The DLP RPTV market was "invented" about 2-3 years ago (when the Samsung products made it mainstream after the failures in the market by Hitachi, Mitsubishi and Panasonic -- the latter two having made comebacks into the arena of late). I'm guessing Infocus started work on this sometime around then... The key development was spending the fortune required on the lens and getting that to work right.
Again, after that there might be some clever tweaking of the electronics to avoid having such a short-throw image avoid distortion -- I dunno how that would work or why it'd be needed, but it might be there. And the mirror setup is quite clever and a bit novel -- but fundamentally a lot of same old, same old.
There are a lot of potential patents in the universe and I'm not saying they don't have a few pending, but the point is someone else
could indeed do the same thing if they had the talent and the R&D money. Their implementation might be different, of course.

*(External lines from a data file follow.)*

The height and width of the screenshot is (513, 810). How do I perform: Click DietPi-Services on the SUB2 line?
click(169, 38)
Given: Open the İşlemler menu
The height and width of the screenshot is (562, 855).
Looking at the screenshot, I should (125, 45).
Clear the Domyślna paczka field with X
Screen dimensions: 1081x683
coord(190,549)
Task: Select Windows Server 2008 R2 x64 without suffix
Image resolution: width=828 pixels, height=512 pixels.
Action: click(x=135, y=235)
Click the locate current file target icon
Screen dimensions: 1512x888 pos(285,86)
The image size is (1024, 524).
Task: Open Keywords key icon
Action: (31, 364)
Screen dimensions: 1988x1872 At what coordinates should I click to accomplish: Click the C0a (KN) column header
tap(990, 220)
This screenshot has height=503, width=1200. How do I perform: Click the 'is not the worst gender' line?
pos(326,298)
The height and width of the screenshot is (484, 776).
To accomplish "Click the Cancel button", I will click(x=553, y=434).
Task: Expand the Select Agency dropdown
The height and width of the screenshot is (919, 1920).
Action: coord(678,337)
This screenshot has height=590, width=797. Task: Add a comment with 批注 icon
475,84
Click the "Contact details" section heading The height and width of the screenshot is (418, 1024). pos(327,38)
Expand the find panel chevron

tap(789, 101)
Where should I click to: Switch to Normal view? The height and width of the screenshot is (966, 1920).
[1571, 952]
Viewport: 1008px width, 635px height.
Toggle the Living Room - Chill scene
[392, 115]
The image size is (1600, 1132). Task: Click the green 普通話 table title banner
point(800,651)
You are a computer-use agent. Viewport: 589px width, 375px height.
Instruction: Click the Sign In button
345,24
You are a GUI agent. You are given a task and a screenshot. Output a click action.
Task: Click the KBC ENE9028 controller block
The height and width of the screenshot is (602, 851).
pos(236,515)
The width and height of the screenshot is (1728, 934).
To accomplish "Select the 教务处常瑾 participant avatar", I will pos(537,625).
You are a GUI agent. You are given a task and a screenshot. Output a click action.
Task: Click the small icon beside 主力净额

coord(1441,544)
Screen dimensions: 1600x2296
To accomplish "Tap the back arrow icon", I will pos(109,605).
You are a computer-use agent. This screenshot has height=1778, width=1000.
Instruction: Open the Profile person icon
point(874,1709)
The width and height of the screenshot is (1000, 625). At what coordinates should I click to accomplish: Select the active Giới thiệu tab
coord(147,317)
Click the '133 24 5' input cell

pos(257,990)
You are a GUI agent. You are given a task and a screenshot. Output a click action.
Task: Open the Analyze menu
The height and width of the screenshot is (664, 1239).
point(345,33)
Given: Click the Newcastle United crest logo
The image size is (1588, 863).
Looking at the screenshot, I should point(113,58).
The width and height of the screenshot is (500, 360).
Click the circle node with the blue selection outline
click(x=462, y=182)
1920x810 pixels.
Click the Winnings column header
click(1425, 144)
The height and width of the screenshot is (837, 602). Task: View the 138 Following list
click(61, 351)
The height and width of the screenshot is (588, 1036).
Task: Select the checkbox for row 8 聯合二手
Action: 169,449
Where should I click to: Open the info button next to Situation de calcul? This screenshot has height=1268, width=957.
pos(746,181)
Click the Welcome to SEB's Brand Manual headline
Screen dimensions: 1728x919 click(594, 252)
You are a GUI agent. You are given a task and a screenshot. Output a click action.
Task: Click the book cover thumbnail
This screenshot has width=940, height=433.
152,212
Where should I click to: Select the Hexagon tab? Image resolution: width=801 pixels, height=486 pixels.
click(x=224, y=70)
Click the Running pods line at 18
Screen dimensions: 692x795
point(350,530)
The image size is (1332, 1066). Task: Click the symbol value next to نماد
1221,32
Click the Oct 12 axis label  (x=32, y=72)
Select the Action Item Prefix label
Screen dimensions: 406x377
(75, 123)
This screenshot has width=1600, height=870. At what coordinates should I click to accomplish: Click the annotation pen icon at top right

I think they might not because I suspect the marrket here is very small. It certainly seems attractive at 61 inches and there are enough TVs sold in that size that -- again -- they ought to sell some. But very few 70 inch TVs are sold and this product is unlikely to dramatically grow that market. As said, at 50, I think they'll either need to go awfully cheap or give up on that -- it's overall not compelling enough.
I bet the sales targets are in the single-digit thousands per year for each of RCA and Infocus.